Читаем Ultimate Collection полностью

The Briton was as tall as I, but he was lithe where I was massive. The advantage of sheer muscular power was mine, and soon he was on the defensive, striving desperately to parry my heavy strokes with his ax. Hammering on his guard like a smith on an anvil, I pressed him relentlessly, driving him irresistibly before me. His chest heaved, his breath came in labored gasps, his blood dripped from scalp, chest and thigh where my whistling blade had cut the skin, and all but gone home. As I redoubled my strokes and he bent and swayed beneath them like a sapling in a storm, I heard the girl cry: "Vertorix! Vertorix! The cave! Into the cave!"

I saw his face pale with a fear greater than that induced by my hacking sword.

"Not there!" he gasped. "Better a clean death! In Il-marenin's name, girl, run into the forest and save yourself!"
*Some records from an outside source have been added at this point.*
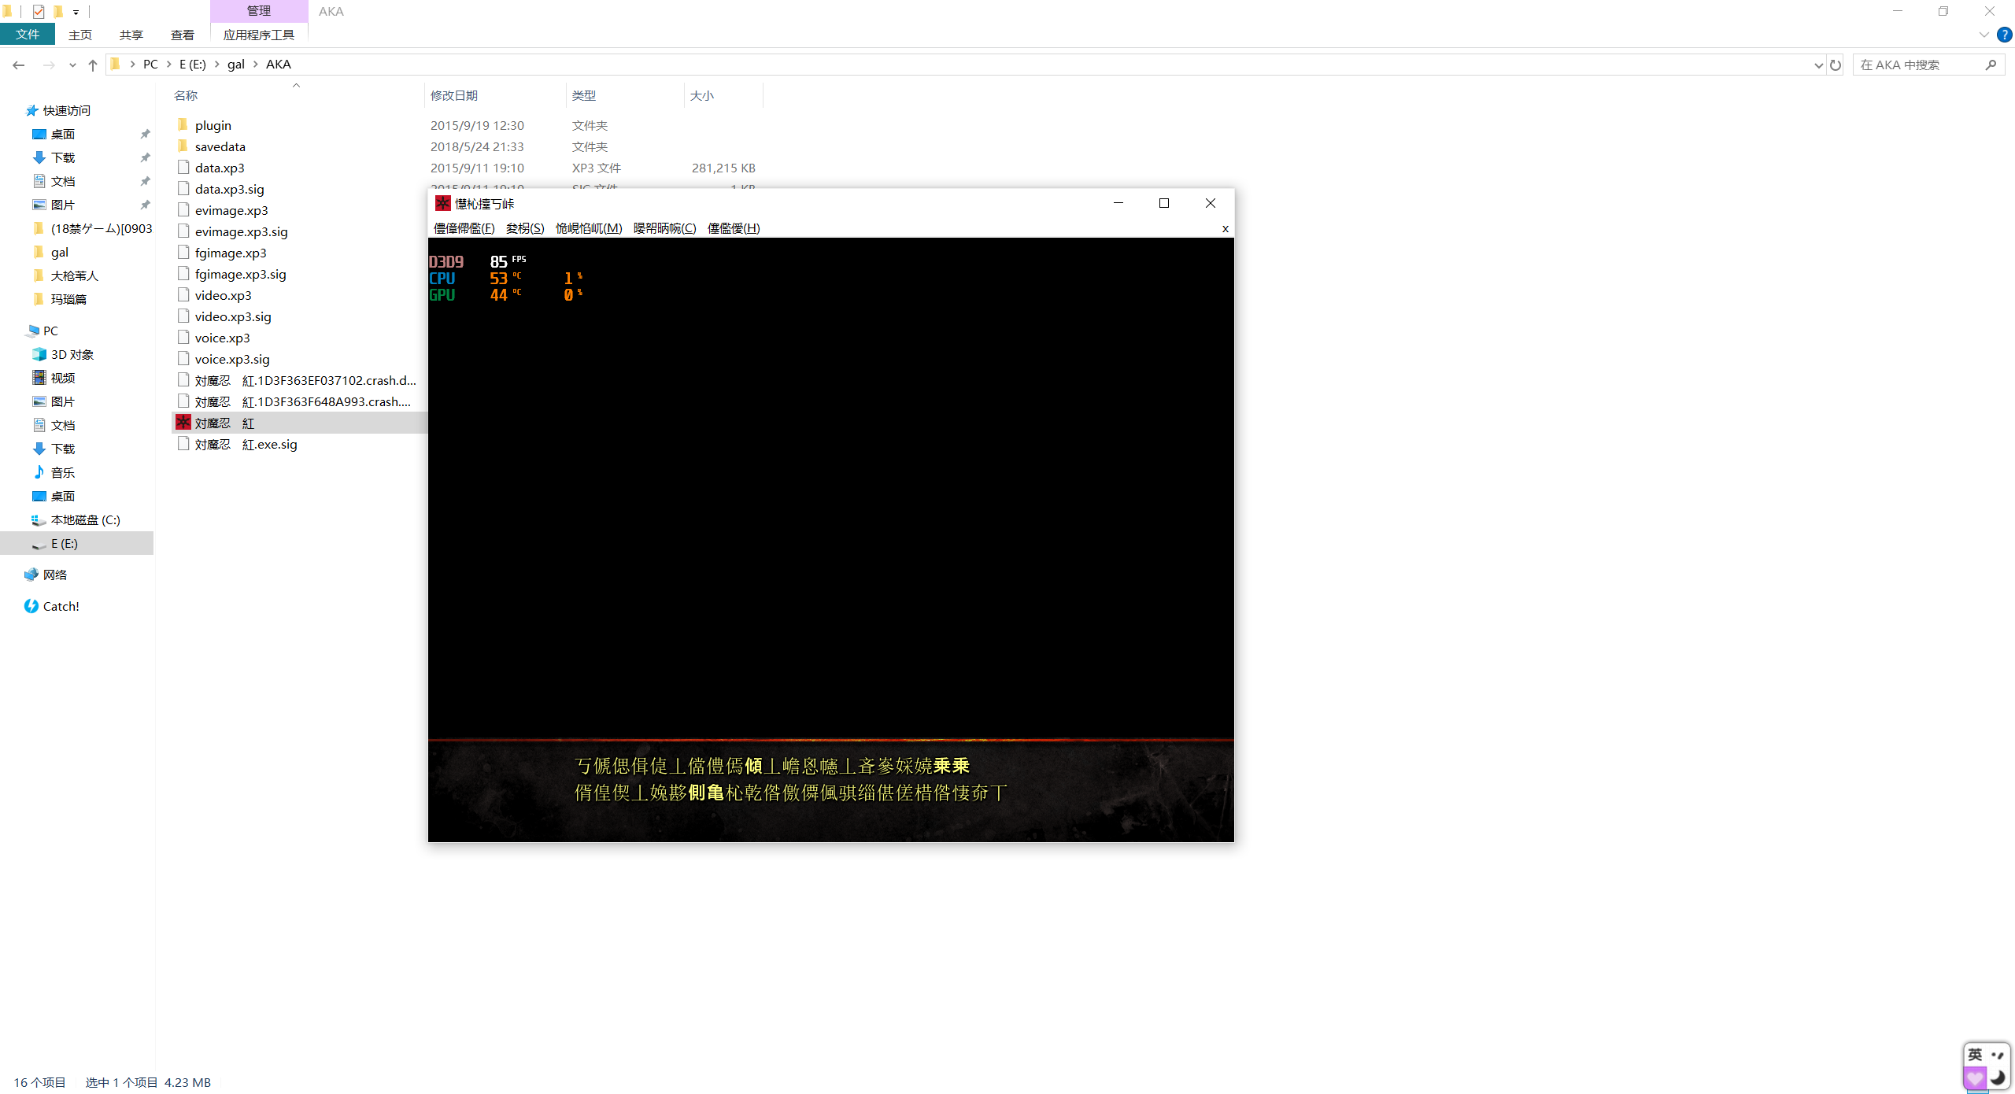2015x1094 pixels.
Task: Open the game window's (H) menu
Action: tap(733, 228)
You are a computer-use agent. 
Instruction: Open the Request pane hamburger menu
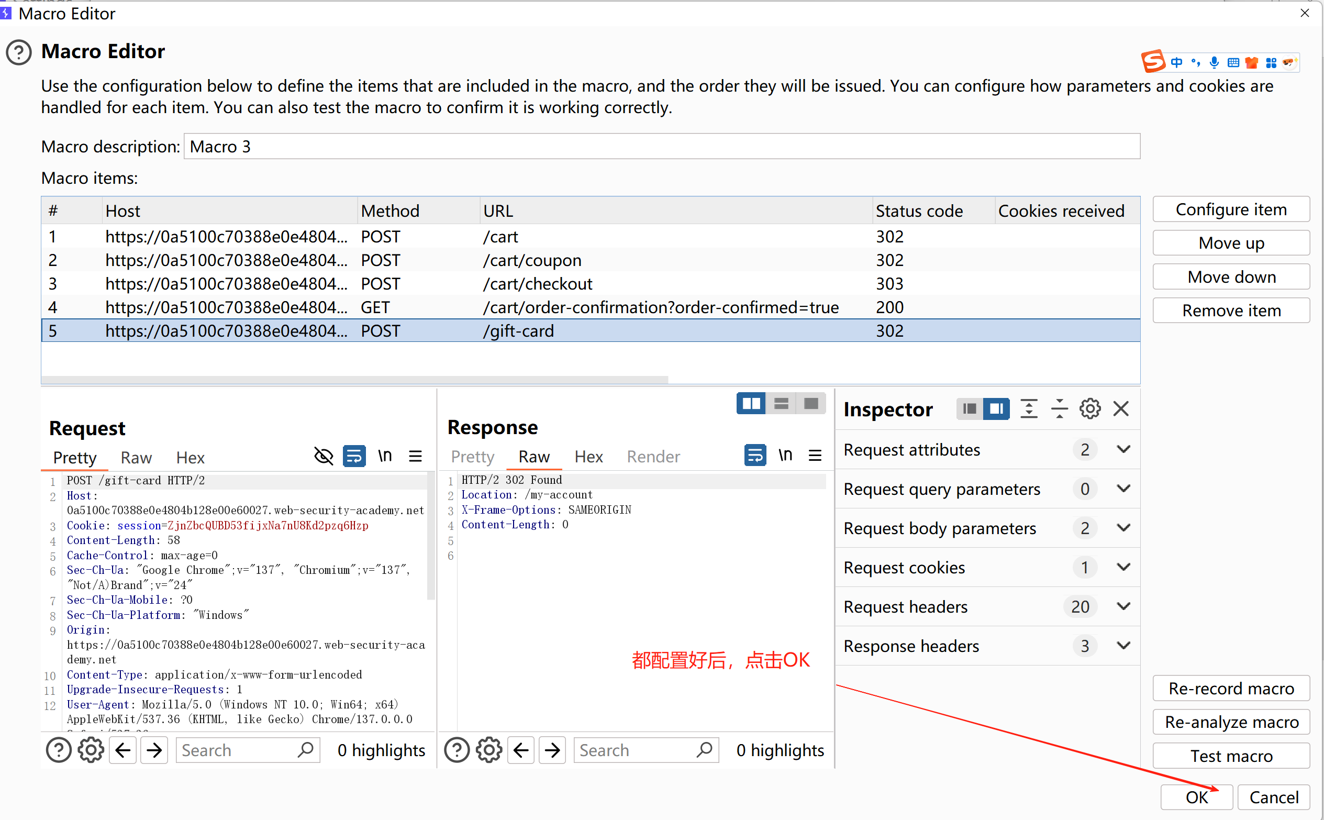pos(415,456)
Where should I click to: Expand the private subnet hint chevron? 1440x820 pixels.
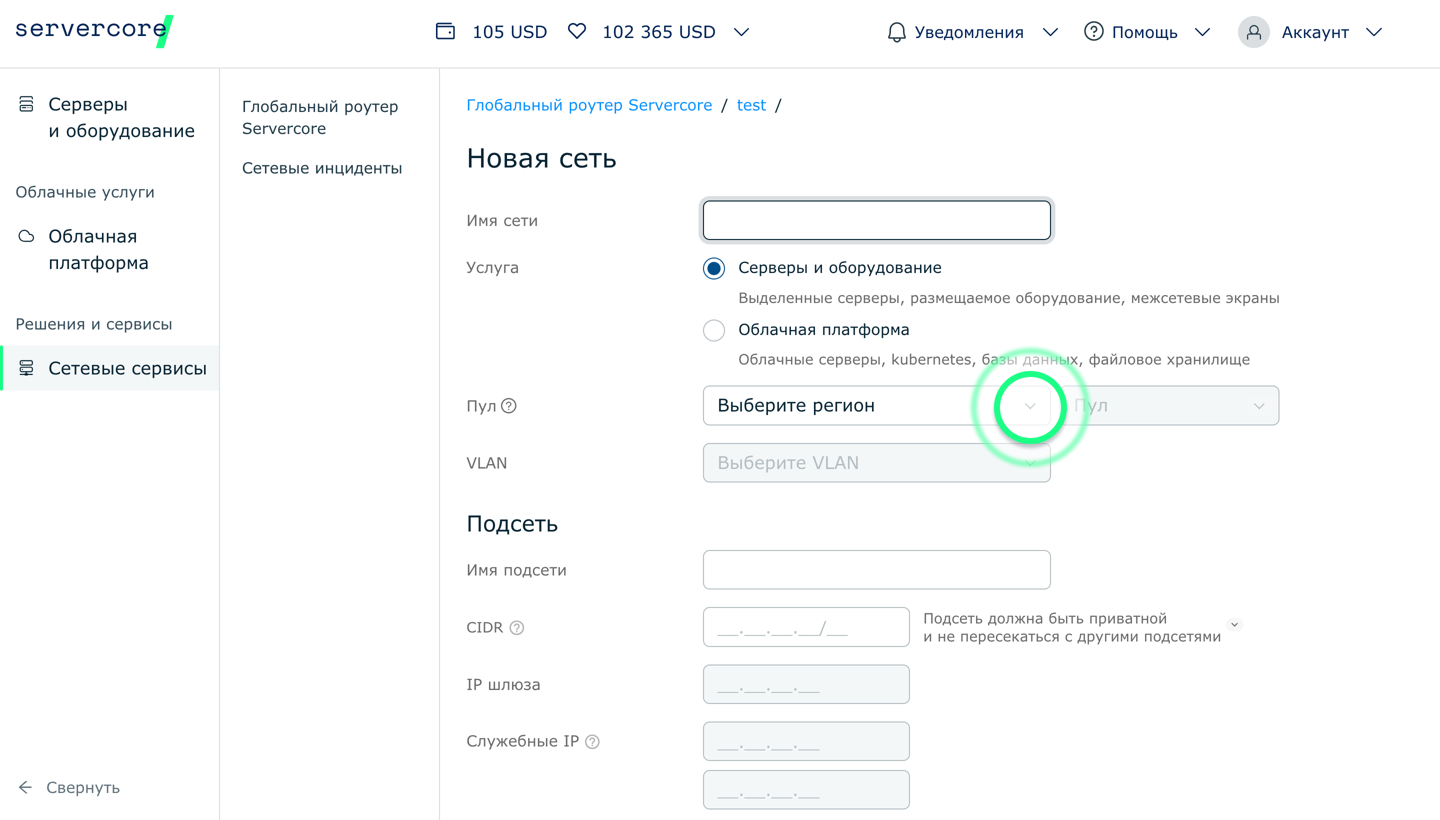pos(1234,625)
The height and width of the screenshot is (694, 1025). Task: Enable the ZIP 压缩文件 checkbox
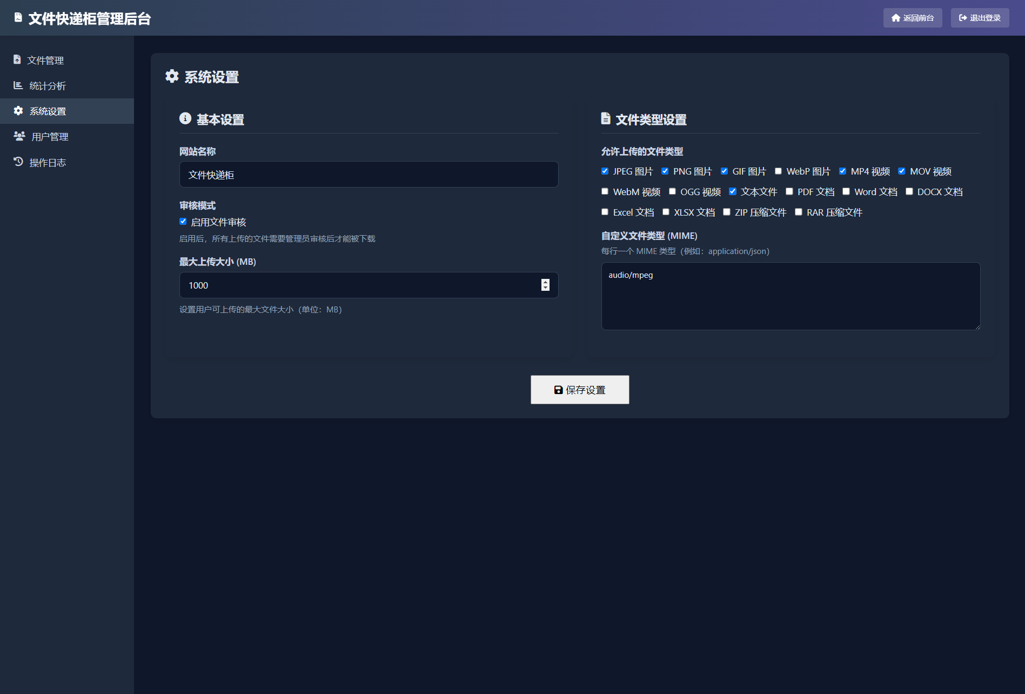click(726, 211)
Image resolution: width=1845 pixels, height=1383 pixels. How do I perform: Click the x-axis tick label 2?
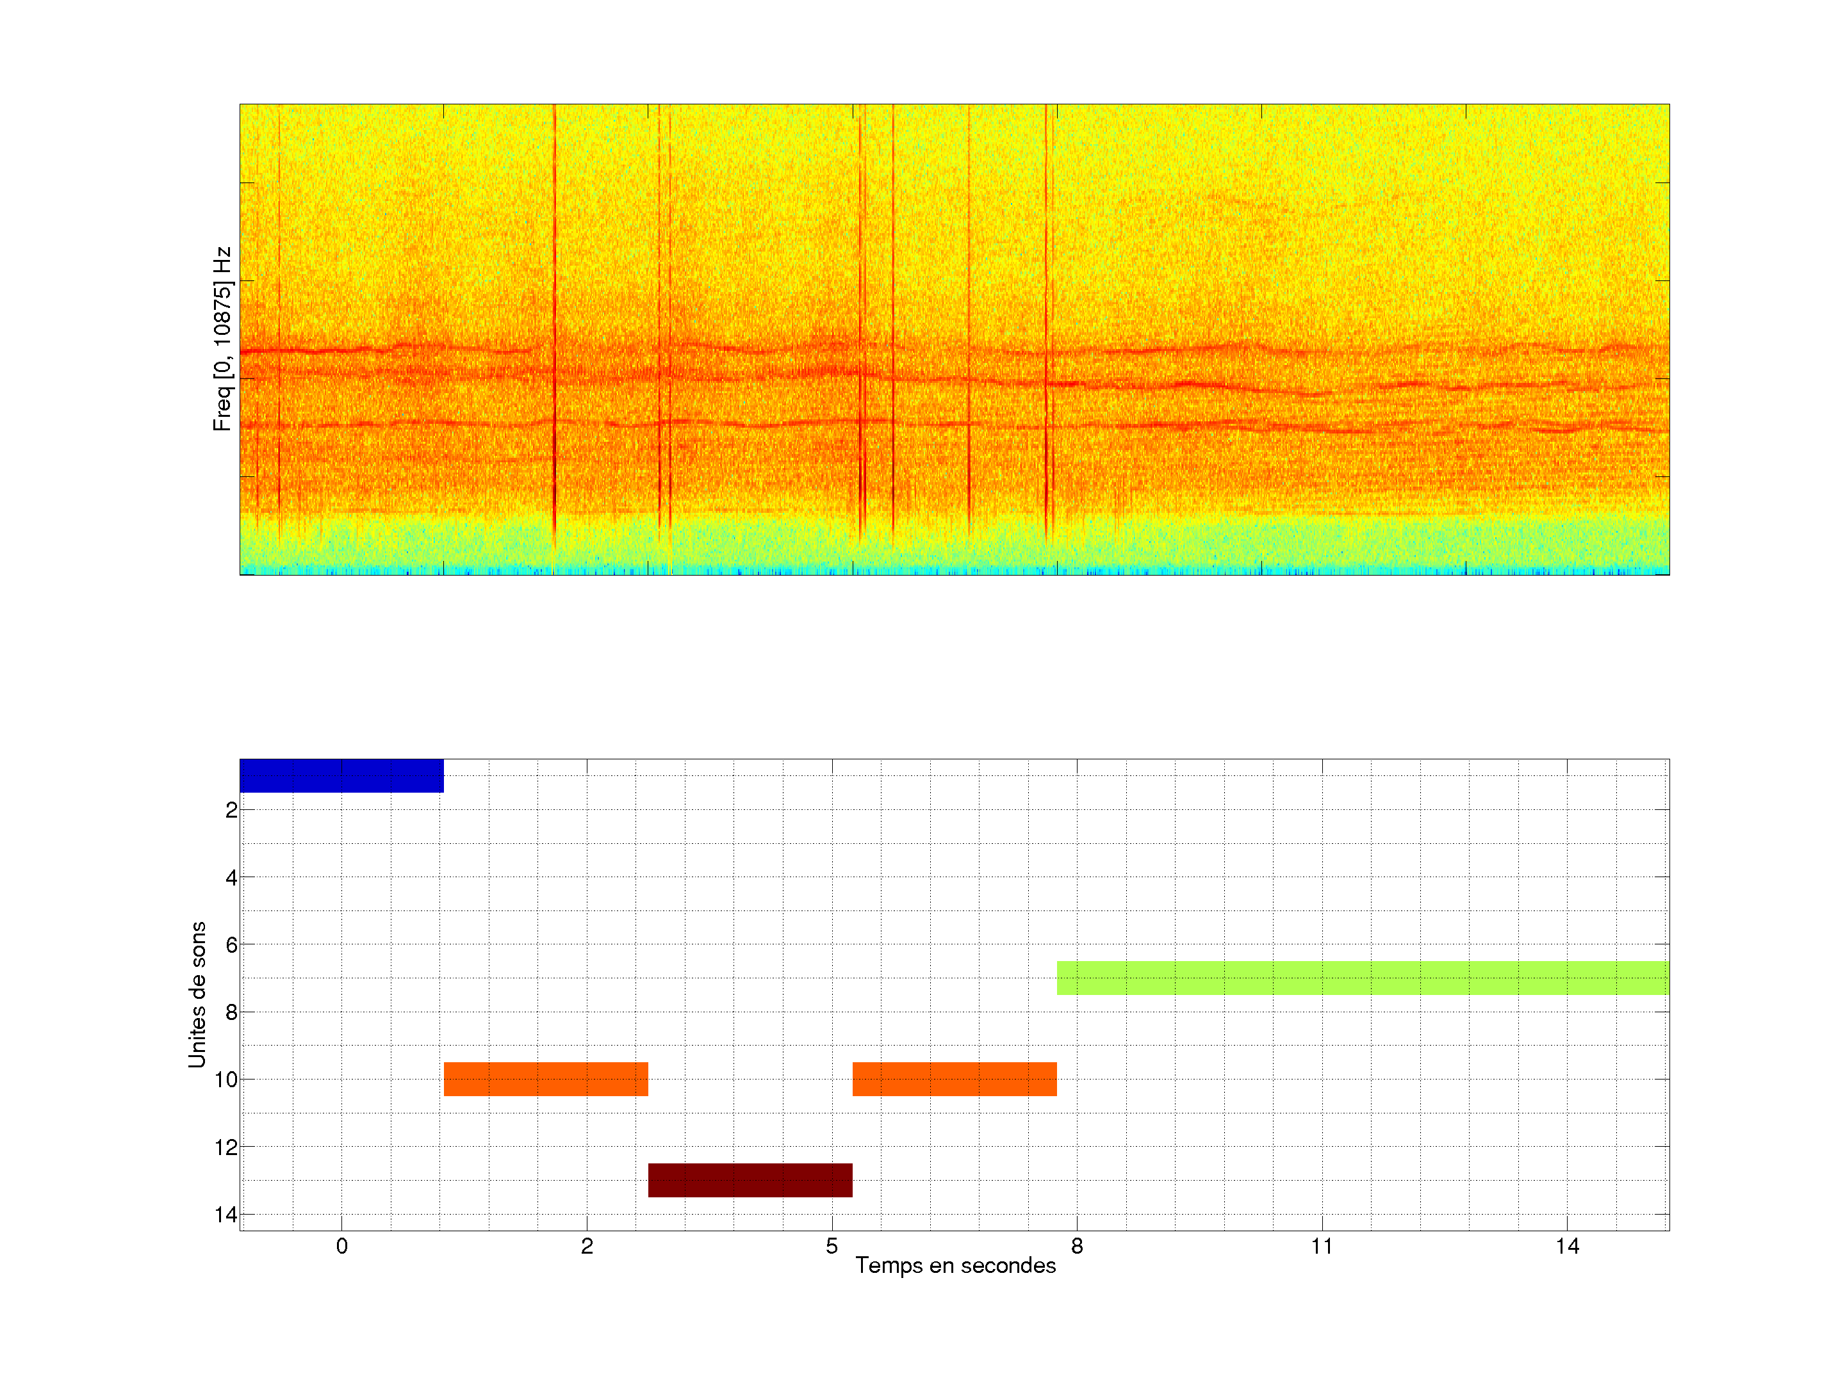(586, 1246)
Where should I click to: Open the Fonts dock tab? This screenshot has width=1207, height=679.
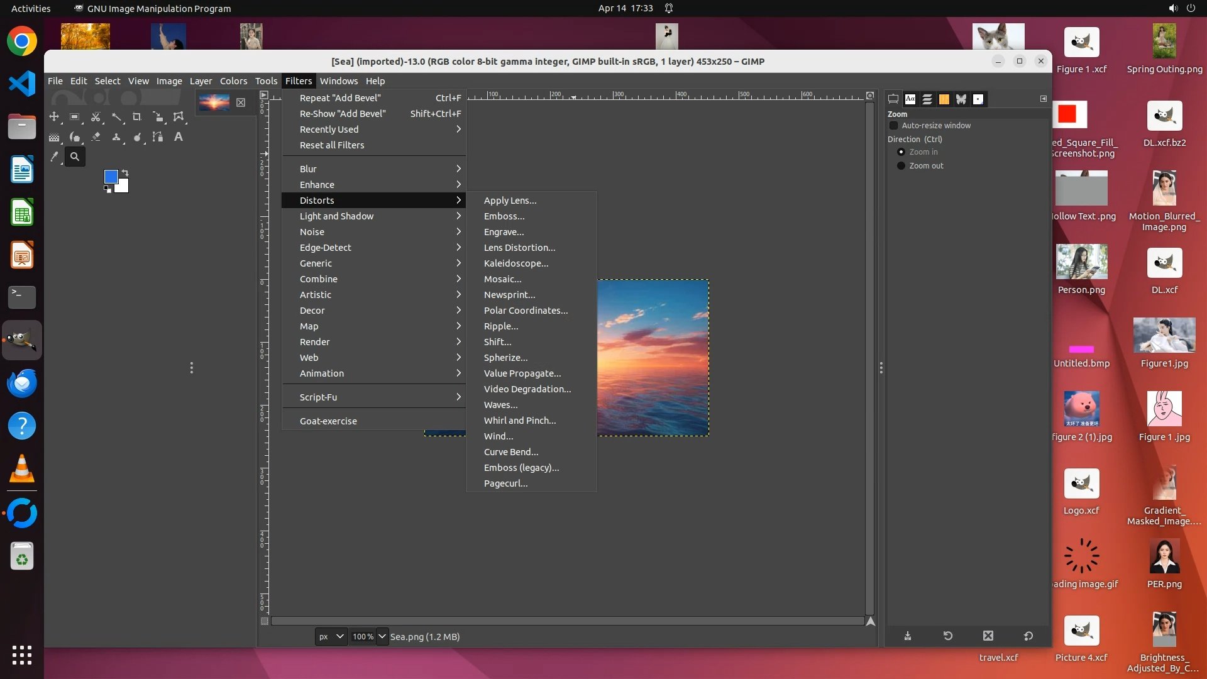(x=910, y=99)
"I will not leave you!" she cried. "The cave! It is our one chance!"

I saw her flash past us like a flying wisp of white and vanish in the cavern, and with a despairing cry, the youth launched a wild desperate stroke that nigh cleft my skull. As I staggered beneath the blow I had barely parried, he sprang away, leaped into the cavern after the girl and vanished in the gloom.

With a maddened yell that invoked all my grim Gaelic gods, I sprang recklessly after them, not reckoning if the Briton lurked beside the entrance to brain me as I rushed in. But a quick glance showed the chamber empty and a wisp of white disappearing through a dark doorway in the back wall.

I raced across the cavern and came to a sudden halt as an ax licked out of the gloom of the entrance and whistled perilously close to my black-maned head. I gave back suddenly. Now the advantage was with Vertorix, who stood in the narrow mouth of the corridor where I could hardly come at him without exposing myself to the devastating stroke of his ax.

I was near frothing with fury and the sight of a slim white form among the deep shadows behind the warrior drove me into a frenzy. I attacked savagely but warily, thrusting venomously at my foe, and drawing back from his strokes. I wished to draw him out into a wide lunge, avoid it and run him through before he could recover his balance. In the open I could have beat him down by sheer power and heavy blows, but here I could only use the point and that at a disadvantage; I always preferred the edge. But I was stubborn; if I could not come at him with a finishing stroke, neither could he or the girl escape me while I kept him hemmed in the tunnel.

It must have been the realization of this fact that prompted the girl's action, for she said something to Vertorix about looking for a way leading out, and though he cried out fiercely forbidding her to venture away into the darkness, she turned and ran swiftly down the tunnel to vanish in the dimness. My wrath rose appallingly and I nearly got my head split in my eagerness to bring down my foe before she found a means for their escape.

Then the cavern echoed with a terrible scream and Vertorix cried out like a man death-stricken, his face ashy in the gloom. He whirled, as if he had forgotten me and my sword, and raced down the tunnel like a madman, shrieking Tamera's name. From far away, as if from the bowels of the earth, I seemed to hear her answering cry, mingled with a strange sibilant clamor that electrified me with nameless but instinctive horror. Then silence fell, broken only by Vertorix's frenzied cries, receding farther and farther into the earth.

Recovering myself I sprang into the tunnel and raced after the Briton as recklessly as he had run after the girl. And to give me my due, red-handed reaver though I was, cutting down my rival from behind was less in my mind than discovering what dread thing had Tamera in its clutches.

As I ran along I noted absently that the sides of the tunnel were scrawled with monstrous pictures, and realized suddenly and creepily that this must be the dread Cavern of the Children of the Night, tales of which had crossed the narrow sea to resound horrifically in the ears of the Gaels. Terror of me must have ridden Tamera hard to have driven her into the cavern shunned by her people, where it was said, lurked the survivors of that grisly race which inhabited the land before the coming of the Picts and Britons, and which had fled before them into the unknown caverns of the hills.